**Problem details**
Quote verbatim the span of lines that begins the listing below and closes with the line containing "Given: Click Validate Package".

**Dataset records**

◇ ◇ ◇ ◇

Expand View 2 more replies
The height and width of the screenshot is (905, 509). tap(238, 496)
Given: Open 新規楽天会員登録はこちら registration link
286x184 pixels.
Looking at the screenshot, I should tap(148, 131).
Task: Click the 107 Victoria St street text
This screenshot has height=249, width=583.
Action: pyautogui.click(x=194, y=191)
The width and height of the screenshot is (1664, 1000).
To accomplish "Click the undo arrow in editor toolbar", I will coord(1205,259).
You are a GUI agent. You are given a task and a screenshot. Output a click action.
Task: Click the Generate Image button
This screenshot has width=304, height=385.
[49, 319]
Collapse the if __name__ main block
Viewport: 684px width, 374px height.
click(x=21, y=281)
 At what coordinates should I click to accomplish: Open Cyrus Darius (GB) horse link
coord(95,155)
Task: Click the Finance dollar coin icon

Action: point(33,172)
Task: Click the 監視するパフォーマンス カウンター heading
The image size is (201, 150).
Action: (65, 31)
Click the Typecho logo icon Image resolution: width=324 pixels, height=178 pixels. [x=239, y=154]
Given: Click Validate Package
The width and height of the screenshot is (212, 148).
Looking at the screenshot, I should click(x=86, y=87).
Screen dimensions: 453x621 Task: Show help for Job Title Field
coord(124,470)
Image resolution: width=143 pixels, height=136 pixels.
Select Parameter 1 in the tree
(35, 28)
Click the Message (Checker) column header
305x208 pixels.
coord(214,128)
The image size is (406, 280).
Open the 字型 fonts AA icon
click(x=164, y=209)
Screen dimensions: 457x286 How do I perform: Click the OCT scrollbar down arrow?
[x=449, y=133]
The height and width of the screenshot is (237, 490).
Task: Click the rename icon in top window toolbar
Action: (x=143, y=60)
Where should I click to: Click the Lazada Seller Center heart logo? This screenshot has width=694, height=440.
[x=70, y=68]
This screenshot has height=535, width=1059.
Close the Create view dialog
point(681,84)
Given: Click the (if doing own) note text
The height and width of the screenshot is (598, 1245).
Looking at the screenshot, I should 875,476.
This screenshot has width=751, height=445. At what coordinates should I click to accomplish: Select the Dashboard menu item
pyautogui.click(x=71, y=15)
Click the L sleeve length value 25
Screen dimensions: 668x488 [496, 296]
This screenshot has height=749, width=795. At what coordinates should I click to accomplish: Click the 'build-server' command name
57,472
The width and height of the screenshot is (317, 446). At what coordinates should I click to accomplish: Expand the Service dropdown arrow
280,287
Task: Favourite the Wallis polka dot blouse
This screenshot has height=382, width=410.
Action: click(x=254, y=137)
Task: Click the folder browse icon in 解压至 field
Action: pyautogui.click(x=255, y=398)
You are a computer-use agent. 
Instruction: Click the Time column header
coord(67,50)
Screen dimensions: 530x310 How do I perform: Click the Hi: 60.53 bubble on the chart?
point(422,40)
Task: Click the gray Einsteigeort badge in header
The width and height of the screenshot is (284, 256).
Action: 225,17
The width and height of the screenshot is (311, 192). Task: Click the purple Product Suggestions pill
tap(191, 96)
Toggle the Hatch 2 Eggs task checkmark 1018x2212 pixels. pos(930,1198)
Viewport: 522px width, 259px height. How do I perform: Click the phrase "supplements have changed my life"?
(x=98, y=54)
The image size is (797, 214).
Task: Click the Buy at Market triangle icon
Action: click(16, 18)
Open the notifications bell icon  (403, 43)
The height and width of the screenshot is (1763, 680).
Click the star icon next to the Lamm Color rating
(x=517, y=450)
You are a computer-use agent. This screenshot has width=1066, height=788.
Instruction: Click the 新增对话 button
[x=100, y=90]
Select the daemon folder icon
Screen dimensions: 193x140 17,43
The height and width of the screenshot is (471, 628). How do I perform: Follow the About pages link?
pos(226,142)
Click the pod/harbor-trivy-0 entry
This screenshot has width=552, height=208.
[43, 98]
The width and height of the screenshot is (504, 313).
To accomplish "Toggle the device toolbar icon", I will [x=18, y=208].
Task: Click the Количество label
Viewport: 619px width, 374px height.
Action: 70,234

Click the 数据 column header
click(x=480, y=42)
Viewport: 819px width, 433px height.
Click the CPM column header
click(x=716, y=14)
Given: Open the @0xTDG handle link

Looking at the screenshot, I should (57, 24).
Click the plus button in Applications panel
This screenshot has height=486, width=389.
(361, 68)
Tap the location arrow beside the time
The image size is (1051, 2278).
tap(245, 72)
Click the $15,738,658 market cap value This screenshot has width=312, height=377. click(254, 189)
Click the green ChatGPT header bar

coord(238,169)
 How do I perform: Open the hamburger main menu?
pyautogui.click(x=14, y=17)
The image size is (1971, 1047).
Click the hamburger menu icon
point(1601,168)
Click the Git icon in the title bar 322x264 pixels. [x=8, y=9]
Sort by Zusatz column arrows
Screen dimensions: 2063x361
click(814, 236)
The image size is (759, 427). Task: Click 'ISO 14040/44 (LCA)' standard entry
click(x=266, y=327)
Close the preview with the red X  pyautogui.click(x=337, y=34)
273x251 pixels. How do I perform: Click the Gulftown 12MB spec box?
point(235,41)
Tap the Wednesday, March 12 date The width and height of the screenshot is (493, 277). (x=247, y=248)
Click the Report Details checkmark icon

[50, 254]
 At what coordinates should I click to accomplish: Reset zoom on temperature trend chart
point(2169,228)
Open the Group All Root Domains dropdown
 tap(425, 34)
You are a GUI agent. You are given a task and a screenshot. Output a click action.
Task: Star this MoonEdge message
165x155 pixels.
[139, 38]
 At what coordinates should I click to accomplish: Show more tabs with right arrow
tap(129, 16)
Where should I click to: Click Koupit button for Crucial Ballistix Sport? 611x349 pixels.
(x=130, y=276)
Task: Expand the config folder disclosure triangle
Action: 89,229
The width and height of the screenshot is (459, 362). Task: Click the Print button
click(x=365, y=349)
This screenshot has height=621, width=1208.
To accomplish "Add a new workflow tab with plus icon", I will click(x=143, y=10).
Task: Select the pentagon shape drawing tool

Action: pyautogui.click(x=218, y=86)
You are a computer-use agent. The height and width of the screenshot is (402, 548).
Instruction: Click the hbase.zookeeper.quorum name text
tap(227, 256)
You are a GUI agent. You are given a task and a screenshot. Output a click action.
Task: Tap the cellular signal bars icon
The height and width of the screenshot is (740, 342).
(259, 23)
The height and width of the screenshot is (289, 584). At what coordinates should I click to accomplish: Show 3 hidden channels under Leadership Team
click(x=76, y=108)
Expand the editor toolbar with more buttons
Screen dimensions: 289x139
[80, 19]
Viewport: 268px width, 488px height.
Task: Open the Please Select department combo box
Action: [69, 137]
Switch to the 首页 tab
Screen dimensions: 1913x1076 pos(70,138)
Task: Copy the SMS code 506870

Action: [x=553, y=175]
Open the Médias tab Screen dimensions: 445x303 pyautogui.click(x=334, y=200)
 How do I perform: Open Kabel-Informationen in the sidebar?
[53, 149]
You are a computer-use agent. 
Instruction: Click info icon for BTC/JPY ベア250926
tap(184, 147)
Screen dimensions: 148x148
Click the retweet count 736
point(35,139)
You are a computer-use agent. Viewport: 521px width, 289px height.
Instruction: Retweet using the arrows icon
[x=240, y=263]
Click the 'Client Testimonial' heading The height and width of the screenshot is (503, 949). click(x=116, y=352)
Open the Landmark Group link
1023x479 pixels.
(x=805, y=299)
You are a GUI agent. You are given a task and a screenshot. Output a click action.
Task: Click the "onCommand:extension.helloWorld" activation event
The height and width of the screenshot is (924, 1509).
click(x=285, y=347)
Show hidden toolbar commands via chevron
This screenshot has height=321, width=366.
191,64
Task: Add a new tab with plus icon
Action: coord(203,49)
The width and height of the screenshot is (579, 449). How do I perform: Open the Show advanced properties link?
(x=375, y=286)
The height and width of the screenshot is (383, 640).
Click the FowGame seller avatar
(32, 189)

◇ ◇ ◇ ◇

**Response area**
Expand View 2 more replies
The height and width of the screenshot is (905, 509). tap(238, 496)
Given: Open 新規楽天会員登録はこちら registration link
286x184 pixels.
Looking at the screenshot, I should tap(148, 131).
Task: Click the 107 Victoria St street text
This screenshot has height=249, width=583.
Action: pyautogui.click(x=194, y=191)
The width and height of the screenshot is (1664, 1000).
To accomplish "Click the undo arrow in editor toolbar", I will coord(1205,259).
You are a GUI agent. You are given a task and a screenshot. Output a click action.
Task: Click the Generate Image button
This screenshot has width=304, height=385.
[49, 319]
Collapse the if __name__ main block
Viewport: 684px width, 374px height.
click(x=21, y=281)
 At what coordinates should I click to accomplish: Open Cyrus Darius (GB) horse link
coord(95,155)
Task: Click the Finance dollar coin icon

Action: point(33,172)
Task: Click the 監視するパフォーマンス カウンター heading
The image size is (201, 150).
Action: (65, 31)
Click the Typecho logo icon Image resolution: width=324 pixels, height=178 pixels. [x=239, y=154]
Given: Click Validate Package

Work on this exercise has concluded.